## WHAT THE EXERCISE ASKS
Set every entry down again, unchanged, picture-free.

:: SUPPLIED INFORMATION

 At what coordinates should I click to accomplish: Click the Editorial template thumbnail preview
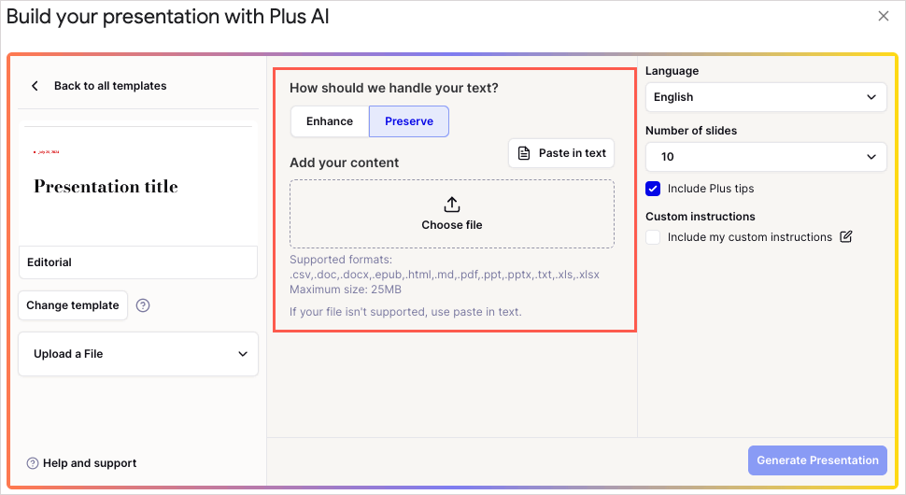tap(138, 184)
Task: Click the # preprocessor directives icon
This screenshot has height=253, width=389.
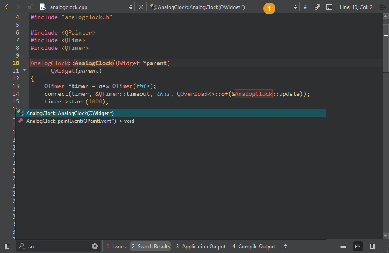Action: [x=305, y=7]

::::

## SOLUTION FOR THIS TASK
 At what coordinates should I click to accomplish: Click the Editorial template thumbnail preview
tap(138, 184)
Task: Click the # preprocessor directives icon
This screenshot has height=253, width=389.
Action: [x=305, y=7]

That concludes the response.